The opinions expressed by columnists are their own and do not necessarily represent the views of Townhall.com.
AP Photo/Susan Walsh

The Republican Party fumbled the ball in 2022. They had hurricane-force political winds at their backs with the struggling economy, rising crime, and runaway inflation rates, and they grossly underperformed. There was a chance to retake the Senate as some races out west significantly narrowed, but for all the momentum the GOP was allegedly accruing, they could barely manage to retake the House. 

With no red tsunami rushing into Washington, the best the GOP can do is block anything that reeks of helping Joe Biden for the next two years. In the words of St. Jagger, “You can’t always get what you want,” so the next best thing is gridlock. 

With this Democratic Party, Republican members of Congress mustn’t buckle on anything from the Senate. That’s imperative. The liberal media echo chamber is already distributing false talking points about how a divided government means voters want both parties to work together. On what action item can there be common ground? Enhancing public safety is a controversial topic with the left. Besides the issue of sending Ukraine more military assistance, there is very little on the docket where the GOP can work with Democrats, given their left-wing lurch, which was accelerated post-2016. 

Before he turned to the dark side, George Will spoke eloquently about how gridlock isn’t an American problem—it’s an American achievement. The longtime Washington Post columnist has spoken at length about how the Constitution ensures many instances where gridlock can ensue: veto, veto override, supermajorities, and judicial review. These mechanisms were set in place to slow the government down, providing a safety net to protect the rights of the people. Efficiency was never a goal when our Founding Fathers drafted the Constitution: it was safety.  

When government does nothing, or better yet—can’t do anything, the rights of the people are safe. Ensuring total gridlock is the best we can manage right now, given the GOP’s embarrassing performance during the 2022 midterms. In 2020, the voters didn’t give Democrats a mandate to provide the nation with a Bolshevik makeover. In 2022, while they might have agreed with the GOP’s pitch to roll back a healthy chunk of the Biden agenda, they couldn’t trust some of our candidates, thus denying the GOP with healthy congressional majorities to accomplish that objective. 

While things should grind to a halt legislatively, the debate within the GOP about whether Trump is more of an anchor than a buoy for the party will be intense. It seems like a healthy swath of voters opted to back Democrats not because they agreed with their policies—but because they thought the GOP was nuts. I don’t mind the more extremist folks, as they add zest to the rather mundane world of politics, but I am aware that I am the minority voice on that front. Granted, most voters probably didn’t buy into the Democratic Party talking point that voting for the GOP put our nation at risk, but they probably saw the Trump endorsements and thought chaos would ensue. Whether that’s right or wrong is irrelevant. That appears to have been a top concern, and voters, while infuriated over the rising living costs, weren’t willing to gamble on the GOP given the potential for mayhem. 

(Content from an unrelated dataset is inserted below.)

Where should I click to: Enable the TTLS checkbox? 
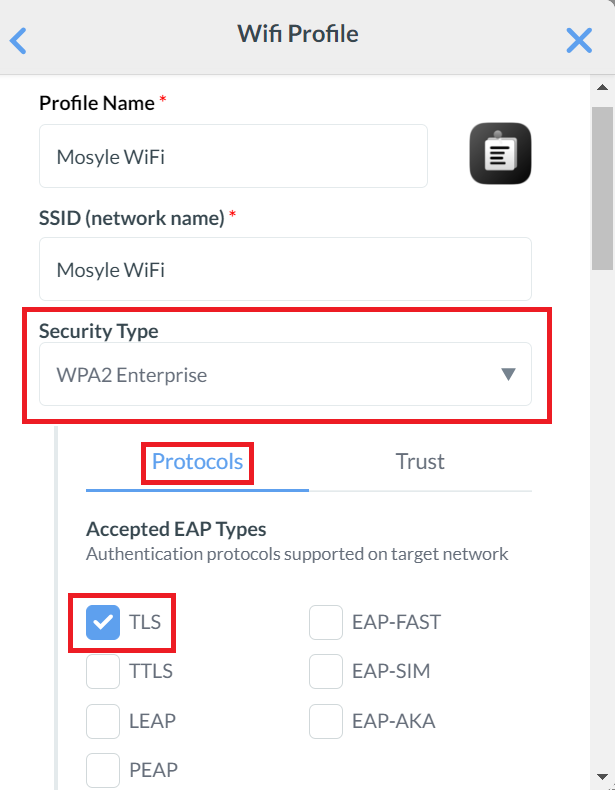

Trump does inject fervor and energy into the GOP base, but it also creates an equally ferocious reaction from Democratic voters, who are lockstep in denying the former president another shot at the Oval Office. Trump shattered the blue wall in the Rust Belt in 2016, but I think he turned off enough voters that he probably can’t do it again. He couldn’t repeat his returns in Michigan, Wisconsin, and Pennsylvania in 2020—why should we expect any difference in 2024? Is that something worth gambling on in the next presidential election?